Komisi I DPRD Jabar Dorong Reformasi Administrasi Pemerintahan yang Lebih Responsif

KOTA BANDUNG – Komisi I DPRD Jawa Barat menegaskan pentingnya reformasi administrasi pemerintahan agar lebih responsif, transparan, dan berpihak pada kepentingan masyarakat.

Hal ini disampaikan anggota Komisi I DPRD Jabar, Didi Sukardi, dalam evaluasi kinerja pemerintahan daerah.

Menurut Didi, tata kelola pemerintahan yang baik tidak hanya diukur dari kepatuhan terhadap regulasi, tetapi juga dari kecepatan dan kualitas pelayanan publik.

Ia menilai masih terdapat sejumlah hambatan birokrasi yang perlu dibenahi, khususnya dalam koordinasi antarlembaga dan pelayanan dasar masyarakat.

“Administrasi pemerintahan harus menjadi alat pelayanan, bukan penghambat. Prinsipnya sederhana: cepat, tepat, dan transparan,” ujar Didi Sukardi.

Komisi I, lanjutnya, mendorong penguatan peran Sekretariat Daerah sebagai pengendali kebijakan administratif agar tidak terjadi tumpang tindih kewenangan.

Selain itu, evaluasi rutin terhadap kinerja aparatur sipil negara dinilai penting untuk memastikan efektivitas kerja pemerintahan.
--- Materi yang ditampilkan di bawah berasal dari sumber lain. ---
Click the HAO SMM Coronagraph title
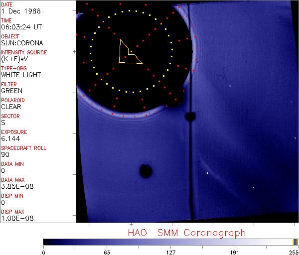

Didi juga menekankan pentingnya inovasi dalam sistem administrasi, termasuk pemanfaatan teknologi digital untuk mempercepat proses layanan.

Menurutnya, digitalisasi harus diiringi dengan peningkatan kapasitas sumber daya manusia agar kebijakan tidak berhenti di tataran sistem semata.

Komisi I DPRD Jabar berkomitmen terus mengawal reformasi pemerintahan umum melalui fungsi pengawasan dan legislasi.

“Pemerintahan yang sehat akan melahirkan kebijakan publik yang adil dan berdampak langsung bagi kesejahteraan masyarakat Jawa Barat,” pungkasnya.